The exhausted dad: Loyalty to the discount tree
Every November for the past 10 years I’ve asked myself the same question: “Should I buy a new Christmas tree?”
My current tree dates back to 2003. It was my second year at college in Moscow, and I wanted a tree for my apartment (I lived in the dorms the first year and barely had room for clothes, let alone a fake flora).
While visiting Coeur d’Alene one weekend I went to Target, where I bought a “six-foot” artificial tree for $16.99. What a deal!
I put “six-foot” in quotations because, well, technically the lanky top branch can be folded out by a foot-and-a-half to reach that height, but if you do so the branch isn’t strong enough to hold a star or angel. So you bend that branch over a couple times if you want to keep your tree-topper upright. For display purposes, let’s call it a touch over five feet.
Fun fact about that first year with the tree in Moscow: I put it up near the front door in November, and it stayed up until June the next year. My roommate and I thought it was funny… for a while. By spring, we knew it was pathetic, but, ah, behold the stubbornness of youth.
It isn’t a particularly “full” tree. You can see the rod in the middle from all angles unless you essentially devour the tree with lights, tinsel and a few hundred ornaments. But that’s OK, because as my wife and I started having kids, we grew a hefty collection of tiny-handmade treasures you can dangle in front of the giant gaps that the stiff, brittle plastic pine needles can’t hide.

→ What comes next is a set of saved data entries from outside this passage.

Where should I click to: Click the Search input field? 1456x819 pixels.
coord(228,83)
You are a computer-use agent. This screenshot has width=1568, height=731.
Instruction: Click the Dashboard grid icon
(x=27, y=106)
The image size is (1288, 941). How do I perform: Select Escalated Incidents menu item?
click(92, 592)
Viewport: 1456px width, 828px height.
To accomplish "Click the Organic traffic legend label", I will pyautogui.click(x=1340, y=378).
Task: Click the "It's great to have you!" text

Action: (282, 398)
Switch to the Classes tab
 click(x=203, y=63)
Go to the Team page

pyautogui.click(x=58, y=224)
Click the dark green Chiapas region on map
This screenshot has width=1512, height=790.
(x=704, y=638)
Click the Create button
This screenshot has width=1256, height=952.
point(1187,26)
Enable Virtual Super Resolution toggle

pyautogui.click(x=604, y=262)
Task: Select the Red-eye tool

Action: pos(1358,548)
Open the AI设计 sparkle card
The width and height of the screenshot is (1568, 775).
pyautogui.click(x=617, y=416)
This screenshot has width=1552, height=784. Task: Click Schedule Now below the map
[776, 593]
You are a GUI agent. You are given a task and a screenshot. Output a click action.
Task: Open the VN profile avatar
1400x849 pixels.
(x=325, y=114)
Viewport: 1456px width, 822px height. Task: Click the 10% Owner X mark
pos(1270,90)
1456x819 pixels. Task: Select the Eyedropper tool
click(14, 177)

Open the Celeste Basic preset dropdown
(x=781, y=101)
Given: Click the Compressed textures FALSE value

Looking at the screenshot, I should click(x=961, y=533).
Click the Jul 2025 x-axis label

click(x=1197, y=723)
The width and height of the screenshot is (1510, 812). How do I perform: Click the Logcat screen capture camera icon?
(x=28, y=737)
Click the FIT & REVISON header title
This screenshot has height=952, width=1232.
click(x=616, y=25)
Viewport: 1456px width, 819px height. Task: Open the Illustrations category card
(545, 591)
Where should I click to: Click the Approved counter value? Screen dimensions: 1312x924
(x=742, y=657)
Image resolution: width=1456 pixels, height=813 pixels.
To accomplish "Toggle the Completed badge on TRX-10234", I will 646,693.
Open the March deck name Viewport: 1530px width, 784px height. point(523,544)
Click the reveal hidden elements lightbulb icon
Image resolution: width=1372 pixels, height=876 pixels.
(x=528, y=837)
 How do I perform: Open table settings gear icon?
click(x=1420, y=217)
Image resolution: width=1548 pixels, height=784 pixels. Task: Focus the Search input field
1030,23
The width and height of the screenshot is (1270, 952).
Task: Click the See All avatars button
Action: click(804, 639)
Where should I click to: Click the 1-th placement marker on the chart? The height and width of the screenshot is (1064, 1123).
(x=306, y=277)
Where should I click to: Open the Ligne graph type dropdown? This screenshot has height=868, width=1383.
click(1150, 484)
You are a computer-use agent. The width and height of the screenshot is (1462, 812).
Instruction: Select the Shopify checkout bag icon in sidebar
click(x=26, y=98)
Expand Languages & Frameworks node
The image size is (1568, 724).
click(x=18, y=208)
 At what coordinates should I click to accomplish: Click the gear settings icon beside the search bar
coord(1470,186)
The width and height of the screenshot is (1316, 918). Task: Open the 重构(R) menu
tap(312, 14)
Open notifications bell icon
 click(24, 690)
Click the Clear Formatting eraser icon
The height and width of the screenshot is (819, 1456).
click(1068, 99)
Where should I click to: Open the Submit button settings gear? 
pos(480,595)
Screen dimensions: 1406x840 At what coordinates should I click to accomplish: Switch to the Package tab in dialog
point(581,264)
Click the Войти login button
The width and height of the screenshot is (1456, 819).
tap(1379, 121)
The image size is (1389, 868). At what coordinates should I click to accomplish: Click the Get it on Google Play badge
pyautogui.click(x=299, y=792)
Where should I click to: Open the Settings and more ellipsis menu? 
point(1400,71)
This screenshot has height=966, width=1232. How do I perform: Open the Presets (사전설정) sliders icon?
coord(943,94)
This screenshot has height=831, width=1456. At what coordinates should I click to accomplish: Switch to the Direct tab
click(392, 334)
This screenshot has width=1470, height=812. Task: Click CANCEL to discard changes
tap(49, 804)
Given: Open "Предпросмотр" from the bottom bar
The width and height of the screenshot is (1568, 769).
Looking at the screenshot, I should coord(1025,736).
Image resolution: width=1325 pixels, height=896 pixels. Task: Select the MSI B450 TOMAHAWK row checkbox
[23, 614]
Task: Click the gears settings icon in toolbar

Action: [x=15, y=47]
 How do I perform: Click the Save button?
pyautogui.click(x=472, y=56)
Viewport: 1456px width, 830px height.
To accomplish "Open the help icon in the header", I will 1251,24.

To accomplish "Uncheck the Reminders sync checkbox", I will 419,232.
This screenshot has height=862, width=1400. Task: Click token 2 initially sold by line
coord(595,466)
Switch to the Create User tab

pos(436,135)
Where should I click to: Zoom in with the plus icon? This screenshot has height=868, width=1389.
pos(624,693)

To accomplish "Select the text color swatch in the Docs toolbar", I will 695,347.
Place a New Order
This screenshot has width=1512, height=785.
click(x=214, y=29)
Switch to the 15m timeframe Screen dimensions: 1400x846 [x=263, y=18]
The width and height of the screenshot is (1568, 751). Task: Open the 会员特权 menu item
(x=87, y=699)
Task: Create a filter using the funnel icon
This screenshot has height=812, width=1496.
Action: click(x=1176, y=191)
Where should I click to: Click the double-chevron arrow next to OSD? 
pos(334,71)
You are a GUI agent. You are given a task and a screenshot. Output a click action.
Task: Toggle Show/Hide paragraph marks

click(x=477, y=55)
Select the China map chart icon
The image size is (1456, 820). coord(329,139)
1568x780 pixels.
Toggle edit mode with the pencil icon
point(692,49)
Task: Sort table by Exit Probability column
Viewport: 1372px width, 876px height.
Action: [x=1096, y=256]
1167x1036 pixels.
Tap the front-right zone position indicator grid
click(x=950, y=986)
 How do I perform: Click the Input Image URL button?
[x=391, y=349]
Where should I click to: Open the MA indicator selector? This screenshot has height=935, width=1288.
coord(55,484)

The tree sheds like crazy too. Plastic needles everywhere. I thought the purpose of owning on artificial tree was to avoid such a mess.
Oh, and the base pieces don’t slide into the center rod easily. I wear gloves when I lock them in now because I’ve gashed myself multiple times trying to get the stupid pieces into their slots.
After almost 20 years with this $16.99 tree, I think I’m finally ready for an upgrade. Too many ornaments to hang. Too many plastic needles from the old tree lost over the years. Too many injuries.
I told my kids last weekend I wanted to go buy a new tree… something fuller that tops seven feet, or at least seven feet according to the box. Anything that displays above six feet will suffice.
Three of my four kids cheered. My 8-year-son, however, screamed “Nooooooooooo!” before holding back tears.
“We don’t need a new tree! We have a tree! It’s a perfectly good tree!” he said.
Once he said that, I too started to feel like I needed to defend our old tree.
“Yeah, I mean, that’s true! There’s nothing wrong with our tree! Why spend money on a new tree when we have this EXCELLENT tree?” I said.
My 8-year-old cheered and the other three moaned.
After a day or so of contemplation, I decided that I at least wanted to look at some new trees. So I went to the only place I know that sells Christmas trees (Target) and searched around for something fancy. I’m a grown adult with children, so I’m definitely out of the $16.99 range. Let’s splurge and go for something in the $30 range!
Man, I don’t know if it’s inflation this year or from the last 20 years, but prices on trees do NOT start at $16.99 anymore.
All the new trees had twinkle lights already on them too. Why? I have lights! In fact, I own several strands of lights that, sure, contain long segments where the lights don’t actually work, but when you fold them over and use multiple strands it looks totally fine!
Then I started feeling the guilt again. Our tree is perfect! We don’t need a high-falutin pre-lit tree! How dare you, Target, for thinking you’re somehow better than me and my $16.99 tree!
I went home and told the kids I couldn’t find a new tree worthy of our home. My 8-year-old cheered and the other three griped and slandered our tree for the rest of the afternoon.
Two days later, I came home to find a giant box sitting in our living room. It contained a seven-foot, pre-lit tree from… gasp… Home Depot. What happened to Target’s exclusivity on the market!?
My wife said she got a good deal on it and couldn’t pass it up. All four kids, including my 8-year-old, seemed excited about it. I’m just thinking about our poor old tree sitting out in the garage, freezing his needles off and counting down the days until he’ll come into the warm house… a day that will now never come.
As long as “good deal” means somewhere in the vicinity of $16.99, I suppose I’ll learn to live with it.